[Dataset entries]
+ + + + + + +

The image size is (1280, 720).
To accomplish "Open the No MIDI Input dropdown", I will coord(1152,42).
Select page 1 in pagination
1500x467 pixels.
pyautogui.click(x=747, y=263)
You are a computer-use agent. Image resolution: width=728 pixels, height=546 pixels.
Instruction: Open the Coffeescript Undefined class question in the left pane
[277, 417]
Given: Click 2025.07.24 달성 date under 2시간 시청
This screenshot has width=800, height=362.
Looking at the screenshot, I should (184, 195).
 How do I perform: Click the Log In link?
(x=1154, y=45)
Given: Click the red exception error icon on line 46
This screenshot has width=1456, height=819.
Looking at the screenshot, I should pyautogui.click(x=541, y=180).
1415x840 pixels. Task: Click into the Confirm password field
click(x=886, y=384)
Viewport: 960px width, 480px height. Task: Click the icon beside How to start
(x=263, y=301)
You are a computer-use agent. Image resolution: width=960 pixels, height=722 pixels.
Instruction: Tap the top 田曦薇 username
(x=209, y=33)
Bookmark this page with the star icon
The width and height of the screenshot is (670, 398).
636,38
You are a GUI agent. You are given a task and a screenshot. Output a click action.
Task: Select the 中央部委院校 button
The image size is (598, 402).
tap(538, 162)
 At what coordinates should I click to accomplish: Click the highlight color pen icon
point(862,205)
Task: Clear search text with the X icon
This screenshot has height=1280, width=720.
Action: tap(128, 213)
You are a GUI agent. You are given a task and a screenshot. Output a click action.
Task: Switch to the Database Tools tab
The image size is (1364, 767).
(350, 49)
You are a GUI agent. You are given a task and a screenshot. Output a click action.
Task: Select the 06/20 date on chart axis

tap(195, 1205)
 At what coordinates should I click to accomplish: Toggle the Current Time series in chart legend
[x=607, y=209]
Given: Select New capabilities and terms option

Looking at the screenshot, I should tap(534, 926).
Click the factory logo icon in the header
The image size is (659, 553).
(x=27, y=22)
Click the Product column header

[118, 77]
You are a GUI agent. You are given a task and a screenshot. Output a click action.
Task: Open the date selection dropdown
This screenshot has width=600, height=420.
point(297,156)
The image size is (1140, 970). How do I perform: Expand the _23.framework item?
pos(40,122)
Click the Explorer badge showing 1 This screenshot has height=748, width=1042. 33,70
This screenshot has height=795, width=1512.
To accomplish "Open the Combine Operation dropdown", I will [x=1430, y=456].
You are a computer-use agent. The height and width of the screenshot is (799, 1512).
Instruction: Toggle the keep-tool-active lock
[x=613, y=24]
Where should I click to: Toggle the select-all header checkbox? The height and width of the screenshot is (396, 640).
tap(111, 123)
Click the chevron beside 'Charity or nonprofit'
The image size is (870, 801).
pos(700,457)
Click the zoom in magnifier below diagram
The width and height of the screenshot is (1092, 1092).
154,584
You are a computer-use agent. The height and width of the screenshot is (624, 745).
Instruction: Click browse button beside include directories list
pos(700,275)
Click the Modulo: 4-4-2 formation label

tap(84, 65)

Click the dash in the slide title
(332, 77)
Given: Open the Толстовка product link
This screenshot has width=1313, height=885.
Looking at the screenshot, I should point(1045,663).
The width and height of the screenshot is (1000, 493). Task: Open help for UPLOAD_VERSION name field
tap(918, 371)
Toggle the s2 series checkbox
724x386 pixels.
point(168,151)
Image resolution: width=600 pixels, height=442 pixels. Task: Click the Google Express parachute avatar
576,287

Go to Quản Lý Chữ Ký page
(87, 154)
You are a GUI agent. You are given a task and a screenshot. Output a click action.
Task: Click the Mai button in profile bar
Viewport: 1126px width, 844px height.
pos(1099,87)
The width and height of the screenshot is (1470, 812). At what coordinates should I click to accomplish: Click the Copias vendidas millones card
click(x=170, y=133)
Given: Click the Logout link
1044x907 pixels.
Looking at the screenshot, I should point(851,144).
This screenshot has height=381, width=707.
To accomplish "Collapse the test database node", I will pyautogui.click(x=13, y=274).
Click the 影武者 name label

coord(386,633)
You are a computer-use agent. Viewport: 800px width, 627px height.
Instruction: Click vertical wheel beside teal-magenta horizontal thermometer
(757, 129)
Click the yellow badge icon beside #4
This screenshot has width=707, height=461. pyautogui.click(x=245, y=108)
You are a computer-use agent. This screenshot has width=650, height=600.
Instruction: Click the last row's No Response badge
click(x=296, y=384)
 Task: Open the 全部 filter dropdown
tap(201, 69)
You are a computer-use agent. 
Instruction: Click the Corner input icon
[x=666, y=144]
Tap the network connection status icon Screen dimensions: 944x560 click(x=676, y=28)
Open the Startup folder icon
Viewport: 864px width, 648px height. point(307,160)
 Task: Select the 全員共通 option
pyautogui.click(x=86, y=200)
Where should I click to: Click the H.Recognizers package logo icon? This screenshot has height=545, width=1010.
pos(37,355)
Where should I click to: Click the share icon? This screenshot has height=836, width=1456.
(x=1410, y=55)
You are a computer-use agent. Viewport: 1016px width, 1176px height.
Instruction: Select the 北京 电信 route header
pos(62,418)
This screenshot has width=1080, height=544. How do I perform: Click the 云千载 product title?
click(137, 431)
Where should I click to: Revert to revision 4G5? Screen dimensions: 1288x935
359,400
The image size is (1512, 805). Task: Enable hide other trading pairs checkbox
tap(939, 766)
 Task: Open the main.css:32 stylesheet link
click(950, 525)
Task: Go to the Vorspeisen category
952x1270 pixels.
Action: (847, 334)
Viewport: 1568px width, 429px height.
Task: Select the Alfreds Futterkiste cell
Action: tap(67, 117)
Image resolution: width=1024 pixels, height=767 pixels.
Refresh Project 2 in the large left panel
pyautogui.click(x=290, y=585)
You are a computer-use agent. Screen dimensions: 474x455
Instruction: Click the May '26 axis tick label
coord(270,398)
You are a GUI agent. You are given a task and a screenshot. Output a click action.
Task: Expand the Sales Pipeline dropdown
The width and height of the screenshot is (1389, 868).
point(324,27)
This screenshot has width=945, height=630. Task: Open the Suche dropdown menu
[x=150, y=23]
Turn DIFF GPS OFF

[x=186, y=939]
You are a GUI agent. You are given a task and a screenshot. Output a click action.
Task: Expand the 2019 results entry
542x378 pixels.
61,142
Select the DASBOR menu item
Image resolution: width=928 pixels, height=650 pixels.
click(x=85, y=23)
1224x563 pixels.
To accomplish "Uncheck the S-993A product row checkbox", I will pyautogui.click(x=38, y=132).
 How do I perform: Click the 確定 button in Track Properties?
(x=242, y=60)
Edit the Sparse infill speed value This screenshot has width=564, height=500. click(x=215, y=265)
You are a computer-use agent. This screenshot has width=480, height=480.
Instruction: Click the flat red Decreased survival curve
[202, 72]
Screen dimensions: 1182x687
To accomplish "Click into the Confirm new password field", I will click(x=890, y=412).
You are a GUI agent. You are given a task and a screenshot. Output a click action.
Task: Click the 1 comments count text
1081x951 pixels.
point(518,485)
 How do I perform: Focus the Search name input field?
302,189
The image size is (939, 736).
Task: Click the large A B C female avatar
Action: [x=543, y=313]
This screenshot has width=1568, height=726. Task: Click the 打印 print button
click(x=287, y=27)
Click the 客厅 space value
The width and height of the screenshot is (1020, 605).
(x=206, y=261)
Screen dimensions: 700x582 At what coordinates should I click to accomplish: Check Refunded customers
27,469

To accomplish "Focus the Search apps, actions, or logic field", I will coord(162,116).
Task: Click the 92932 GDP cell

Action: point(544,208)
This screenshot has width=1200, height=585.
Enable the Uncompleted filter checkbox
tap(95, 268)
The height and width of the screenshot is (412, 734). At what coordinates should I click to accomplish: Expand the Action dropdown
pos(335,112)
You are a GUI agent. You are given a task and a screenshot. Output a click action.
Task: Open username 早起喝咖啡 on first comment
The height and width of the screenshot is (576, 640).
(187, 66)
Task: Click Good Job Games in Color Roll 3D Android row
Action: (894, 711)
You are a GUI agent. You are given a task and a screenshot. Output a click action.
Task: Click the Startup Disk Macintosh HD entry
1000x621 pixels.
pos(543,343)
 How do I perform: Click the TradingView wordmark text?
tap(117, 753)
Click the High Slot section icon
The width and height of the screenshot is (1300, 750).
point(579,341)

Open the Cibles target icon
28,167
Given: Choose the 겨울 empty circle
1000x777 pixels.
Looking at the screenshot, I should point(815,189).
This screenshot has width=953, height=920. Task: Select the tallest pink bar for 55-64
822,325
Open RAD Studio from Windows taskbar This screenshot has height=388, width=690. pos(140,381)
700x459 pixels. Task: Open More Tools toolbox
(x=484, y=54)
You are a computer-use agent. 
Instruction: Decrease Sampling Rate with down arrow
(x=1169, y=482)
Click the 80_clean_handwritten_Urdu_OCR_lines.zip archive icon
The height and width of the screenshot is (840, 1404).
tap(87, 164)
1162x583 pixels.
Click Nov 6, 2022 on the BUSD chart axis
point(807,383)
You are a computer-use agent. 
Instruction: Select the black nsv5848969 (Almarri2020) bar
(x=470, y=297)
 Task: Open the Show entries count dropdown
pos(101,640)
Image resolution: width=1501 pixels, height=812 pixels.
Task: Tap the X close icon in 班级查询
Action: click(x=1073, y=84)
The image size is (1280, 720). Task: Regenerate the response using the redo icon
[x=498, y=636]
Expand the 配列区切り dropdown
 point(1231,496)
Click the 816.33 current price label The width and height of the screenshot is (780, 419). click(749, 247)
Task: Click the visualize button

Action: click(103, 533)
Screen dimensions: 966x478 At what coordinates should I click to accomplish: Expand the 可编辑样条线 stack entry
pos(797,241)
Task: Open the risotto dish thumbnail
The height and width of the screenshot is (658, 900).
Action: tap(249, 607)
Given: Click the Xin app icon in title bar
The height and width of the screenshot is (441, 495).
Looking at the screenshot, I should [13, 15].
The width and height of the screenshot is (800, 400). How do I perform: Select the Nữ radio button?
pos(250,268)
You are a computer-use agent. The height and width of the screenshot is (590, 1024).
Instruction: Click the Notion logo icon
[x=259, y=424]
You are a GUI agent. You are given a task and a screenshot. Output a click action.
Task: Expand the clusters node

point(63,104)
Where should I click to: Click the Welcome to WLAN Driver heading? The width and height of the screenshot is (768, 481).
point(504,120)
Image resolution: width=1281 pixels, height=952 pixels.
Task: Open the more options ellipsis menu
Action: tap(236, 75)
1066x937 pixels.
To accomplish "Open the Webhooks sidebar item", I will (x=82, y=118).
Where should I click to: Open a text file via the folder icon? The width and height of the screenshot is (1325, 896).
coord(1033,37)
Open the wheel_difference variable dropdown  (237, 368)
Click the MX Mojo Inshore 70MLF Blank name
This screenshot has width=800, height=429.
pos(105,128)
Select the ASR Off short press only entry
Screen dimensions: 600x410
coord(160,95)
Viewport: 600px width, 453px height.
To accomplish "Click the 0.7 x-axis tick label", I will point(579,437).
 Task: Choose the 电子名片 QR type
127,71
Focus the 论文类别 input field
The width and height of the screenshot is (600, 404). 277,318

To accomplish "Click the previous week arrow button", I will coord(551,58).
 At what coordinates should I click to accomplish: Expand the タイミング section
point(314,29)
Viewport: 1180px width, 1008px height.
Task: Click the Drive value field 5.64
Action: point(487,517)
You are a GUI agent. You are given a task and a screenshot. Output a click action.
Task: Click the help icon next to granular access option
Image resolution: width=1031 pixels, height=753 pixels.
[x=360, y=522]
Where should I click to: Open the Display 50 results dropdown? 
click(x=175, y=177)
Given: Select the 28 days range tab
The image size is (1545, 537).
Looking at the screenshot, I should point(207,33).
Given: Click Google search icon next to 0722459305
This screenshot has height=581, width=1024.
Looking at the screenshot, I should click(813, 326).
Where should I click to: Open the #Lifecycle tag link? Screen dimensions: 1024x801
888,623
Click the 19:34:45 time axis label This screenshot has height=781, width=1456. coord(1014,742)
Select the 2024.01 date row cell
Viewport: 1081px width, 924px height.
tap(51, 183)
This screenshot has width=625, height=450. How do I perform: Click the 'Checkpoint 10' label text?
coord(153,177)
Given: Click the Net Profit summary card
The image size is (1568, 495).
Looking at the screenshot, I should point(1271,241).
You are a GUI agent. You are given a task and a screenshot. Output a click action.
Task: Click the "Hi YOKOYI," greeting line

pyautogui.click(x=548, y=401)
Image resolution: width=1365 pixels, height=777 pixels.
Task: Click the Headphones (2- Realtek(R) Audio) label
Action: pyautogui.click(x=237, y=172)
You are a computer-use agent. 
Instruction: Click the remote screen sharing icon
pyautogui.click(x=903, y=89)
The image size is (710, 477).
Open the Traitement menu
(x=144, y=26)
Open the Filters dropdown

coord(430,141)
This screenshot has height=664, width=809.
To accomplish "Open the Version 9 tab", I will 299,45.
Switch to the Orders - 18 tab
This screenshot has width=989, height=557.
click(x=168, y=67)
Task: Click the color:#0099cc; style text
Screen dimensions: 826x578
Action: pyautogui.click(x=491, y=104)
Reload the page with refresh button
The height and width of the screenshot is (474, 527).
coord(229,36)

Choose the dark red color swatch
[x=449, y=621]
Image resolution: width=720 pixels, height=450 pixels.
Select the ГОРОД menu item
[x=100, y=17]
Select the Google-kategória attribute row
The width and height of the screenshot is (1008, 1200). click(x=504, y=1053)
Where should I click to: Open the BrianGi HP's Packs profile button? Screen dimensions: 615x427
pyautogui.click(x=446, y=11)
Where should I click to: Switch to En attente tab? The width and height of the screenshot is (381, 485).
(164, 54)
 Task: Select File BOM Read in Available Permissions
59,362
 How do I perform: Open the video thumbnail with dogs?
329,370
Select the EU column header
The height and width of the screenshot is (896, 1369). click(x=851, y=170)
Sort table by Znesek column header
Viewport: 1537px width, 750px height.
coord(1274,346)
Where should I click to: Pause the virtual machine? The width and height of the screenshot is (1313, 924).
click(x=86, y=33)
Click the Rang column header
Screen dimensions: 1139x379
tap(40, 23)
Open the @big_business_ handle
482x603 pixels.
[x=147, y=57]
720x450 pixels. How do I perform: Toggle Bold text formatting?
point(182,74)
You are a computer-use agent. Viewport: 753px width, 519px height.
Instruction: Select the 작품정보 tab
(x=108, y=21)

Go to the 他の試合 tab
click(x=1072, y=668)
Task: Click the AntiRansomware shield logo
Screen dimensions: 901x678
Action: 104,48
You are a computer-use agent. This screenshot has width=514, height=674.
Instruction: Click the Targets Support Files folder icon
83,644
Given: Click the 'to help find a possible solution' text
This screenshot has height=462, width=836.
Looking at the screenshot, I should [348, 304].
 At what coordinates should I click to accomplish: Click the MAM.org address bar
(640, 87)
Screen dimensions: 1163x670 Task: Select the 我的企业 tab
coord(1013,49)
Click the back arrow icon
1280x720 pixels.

+ + + + + + +

> _Your goal_: Go line by line through the records above and copy each one containing "next".

> _Completed task_:
Task: Click the help icon next to granular access option
Given: Click Google search icon next to 0722459305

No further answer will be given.